Symmetric encryption has been around for thousands of years and is still important today in the form of technologies called DES, triple DES, and AES, which are widely used in financial transactions over the internet and within banks.

Let's go back to Alice and Bob.

Aware that Eve wants to learn their secret, they choose to use symmetric encryption.

The first thing for them to do is to generate a shared key and each to make their own copy.

One way of doing this is to meet, discuss their secrets, and come up with a key.

At the end of the meeting they'll each go away with their own copy of the key.

Alice and Bob can now exchange secure messages, each using their own copies of the symmetric encryption key to encrypt and decrypt messages.

However, remember that Alice and Bob don't live locally.

They have to travel a long distance, so meeting is not always possible. And it's entirely possible they're in a situation where it's dangerous to share a key.

An alternative is for Alice to generate a key and send it to Bob, perhaps through the post, perhaps over the internet. However, as we all know, things get lost in the post. And that could happen to our encryption key. Or perhaps Eve is waiting by Bob's post box and makes her own copy when it's delivered.

Alice might choose to generate the key herself, then give it to an armed guard, a bit like the way you might use a courier to send a valuable parcel from one part of the country to the other. Alice generates the key on her computer, hands it over to the armed guard, who then trundles across to Bob and hands the key over. However, as you can imagine, armed guards are very expensive.

Historically, the only people who could afford armed couriers to distribute encryption keys were governments and the very largest companies such as banks and international corporations. This meant that most people were completely unable to use cryptography.

Now you've seen some of the problems of symmetric cryptography, let's see how some of those problems apply to the internet.

Alice and Bob still want to share their secrets. Alice has generated a symmetric encryption key on her computer and needs to send it across the internet to Bob. There are a number of computers in between, one of which has been compromised by Eve. So when Alice sends the key across the network, it passes through the computer now belonging to Eve, who obtains a copy of the key, and so does Bob.

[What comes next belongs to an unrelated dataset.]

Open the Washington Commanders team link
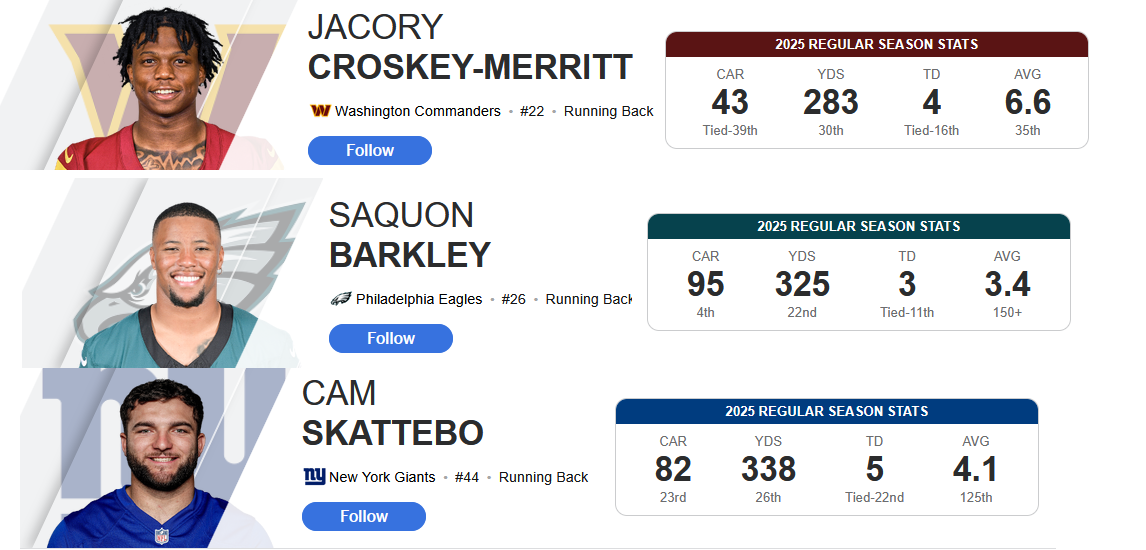 click(417, 111)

Neither Alice or Bob know that the key has been copied.

So they can carry on using it, thinking their messages are secure, but in reality Eve is reading each and every one of them.

This is called the key distribution problem.

How do we keep keys in the hands of those who need them and not in the hands of criminals or those who would misuse them?

Until the early 1970s it was believed there was no solution to the key distribution problem, hence all those armed guards and couriers.

The solution is called asymmetric encryption.

Now there are two keys.

The first key, called the public key, encrypts plaintext to ciphertext.

The second key, known as the private key, decrypts ciphertext back to plaintext.